La police de la région d’Oromia, notamment les forces spéciales, et la police fédérale puis l’armée ont utilisé une force excessive, y compris des munitions réelles, contre des manifestants pacifiques (parmi lesquels figuraient notamment des journalistes et des membres de partis d’opposition), faisant des centaines de mort et des milliers de blessés. Elles ont également procédé à des arrestations et à des disparitions forcées. Le 1er décembre, les événements ont dégénéré lorsque Gazahany Oliiqaa, étudiant à l’université de Haromaya, a été tué dans cette même ville par des policiers fédéraux. Des enfants, dont certains n’avaient pas plus de 12 ans, ont été tués.

Le 15 décembre, l’État éthiopien a qualifié les contestataires de « terroristes ». Amnesty International considère que le fait d’utiliser ce terme pour désigner des manifestants pacifiques pour la plupart n’a fait que provoquer une escalade et alourdir le bilan.
« Ils accusent notre parti et certains de nos membres d’avoir participé au mouvement de protestation, d’être à l’instigation des manifestations, a déclaré Merara Gudina, le président du CFO, qui nie toute incitation à la violence.

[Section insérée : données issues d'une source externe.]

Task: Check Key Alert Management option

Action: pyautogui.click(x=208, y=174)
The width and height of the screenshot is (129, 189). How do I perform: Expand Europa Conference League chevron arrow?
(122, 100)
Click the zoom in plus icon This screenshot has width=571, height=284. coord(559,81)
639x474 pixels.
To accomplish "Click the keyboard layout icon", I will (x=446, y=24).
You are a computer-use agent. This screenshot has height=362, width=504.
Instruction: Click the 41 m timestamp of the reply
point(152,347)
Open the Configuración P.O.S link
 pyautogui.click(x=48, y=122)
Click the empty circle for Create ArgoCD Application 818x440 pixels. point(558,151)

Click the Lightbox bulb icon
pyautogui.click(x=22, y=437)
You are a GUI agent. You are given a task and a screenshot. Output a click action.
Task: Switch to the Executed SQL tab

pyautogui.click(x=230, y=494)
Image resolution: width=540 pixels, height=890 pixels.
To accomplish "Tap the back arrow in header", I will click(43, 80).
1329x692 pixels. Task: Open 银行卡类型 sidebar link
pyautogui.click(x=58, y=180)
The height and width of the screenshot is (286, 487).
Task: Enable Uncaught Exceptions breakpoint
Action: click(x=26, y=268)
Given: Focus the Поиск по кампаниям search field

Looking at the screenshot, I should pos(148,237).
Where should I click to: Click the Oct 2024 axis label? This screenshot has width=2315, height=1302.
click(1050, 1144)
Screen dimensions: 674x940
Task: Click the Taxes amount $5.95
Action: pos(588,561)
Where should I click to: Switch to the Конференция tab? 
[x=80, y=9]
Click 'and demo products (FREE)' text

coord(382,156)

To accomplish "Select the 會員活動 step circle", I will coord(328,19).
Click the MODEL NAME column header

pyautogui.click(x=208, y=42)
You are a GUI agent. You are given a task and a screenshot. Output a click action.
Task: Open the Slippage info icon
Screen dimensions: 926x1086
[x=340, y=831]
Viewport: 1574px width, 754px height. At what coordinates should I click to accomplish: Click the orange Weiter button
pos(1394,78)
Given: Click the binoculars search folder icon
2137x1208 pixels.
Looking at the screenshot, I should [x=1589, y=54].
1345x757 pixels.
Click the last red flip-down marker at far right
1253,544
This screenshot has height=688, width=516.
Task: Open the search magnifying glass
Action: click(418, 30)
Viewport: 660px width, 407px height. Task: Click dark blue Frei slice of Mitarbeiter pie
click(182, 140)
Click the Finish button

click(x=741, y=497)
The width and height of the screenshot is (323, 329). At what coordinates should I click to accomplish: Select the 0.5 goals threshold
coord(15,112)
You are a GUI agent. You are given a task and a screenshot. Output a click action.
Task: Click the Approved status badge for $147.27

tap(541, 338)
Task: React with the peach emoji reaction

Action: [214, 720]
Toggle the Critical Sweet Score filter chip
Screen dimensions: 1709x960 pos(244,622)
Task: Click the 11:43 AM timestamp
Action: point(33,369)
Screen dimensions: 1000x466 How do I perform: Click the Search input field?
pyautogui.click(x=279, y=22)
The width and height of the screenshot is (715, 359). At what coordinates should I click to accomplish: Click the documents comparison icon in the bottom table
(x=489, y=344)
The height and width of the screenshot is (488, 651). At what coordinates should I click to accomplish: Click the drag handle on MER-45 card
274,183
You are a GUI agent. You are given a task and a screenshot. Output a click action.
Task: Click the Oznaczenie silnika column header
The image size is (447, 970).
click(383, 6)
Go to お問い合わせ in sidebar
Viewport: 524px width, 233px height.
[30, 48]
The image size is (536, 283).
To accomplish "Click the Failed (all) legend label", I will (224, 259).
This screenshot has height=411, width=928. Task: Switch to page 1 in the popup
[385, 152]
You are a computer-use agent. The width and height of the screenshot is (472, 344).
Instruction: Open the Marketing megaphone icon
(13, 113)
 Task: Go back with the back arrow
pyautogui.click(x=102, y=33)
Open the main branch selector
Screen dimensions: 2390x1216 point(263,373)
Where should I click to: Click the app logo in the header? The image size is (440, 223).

Nous ignorons quand Bekele et Dejene seront libérés ou éventuellement inculpés. »

Le FLO, dont Dejene Tafa a été accusé d’avoir le drapeau à son domicile, figure sur la liste des groupes terroristes en vertu de la Loi 652/2009 relative à la lutte contre le terrorisme. Ce texte permet de placer en détention provisoire, pour une durée maximale de quatre mois, toute personne soupçonnée d’activités terroristes.

Amnesty International a déjà recueilli des informations sur l’utilisation courante de la torture et des autres formes de mauvais traitements contre des manifestants oromos pendant cette période de détention prolongée. L’organisation a aussi constaté des attaques fréquentes visant des manifestants pacifiques. Elle a publié un rapport (en anglais) intitulé “Because I am Oromo” : Sweeping Repression in the Oromia Region of Ethiopia (https://www.amnesty.org/en/documents/Afr25/006/2014/en/) le 28 octobre 2014 et un communiqué de presse sur l’utilisation de la Loi relative à la lutte contre le terrorisme dans le cadre des manifestations le 16 décembre 2015 (https://www.amnesty.org/fr/latest/news/2015/12/ethiopia-anti-terror-rhetoric-will-escalate-brutal-crackdown-against-oromo-protesters/).

Le 12 janvier, le Parti démocratique du peuple oromo, qui dirige la région d’Oromia, a annoncé l’annulation du grand programme, fortement contesté.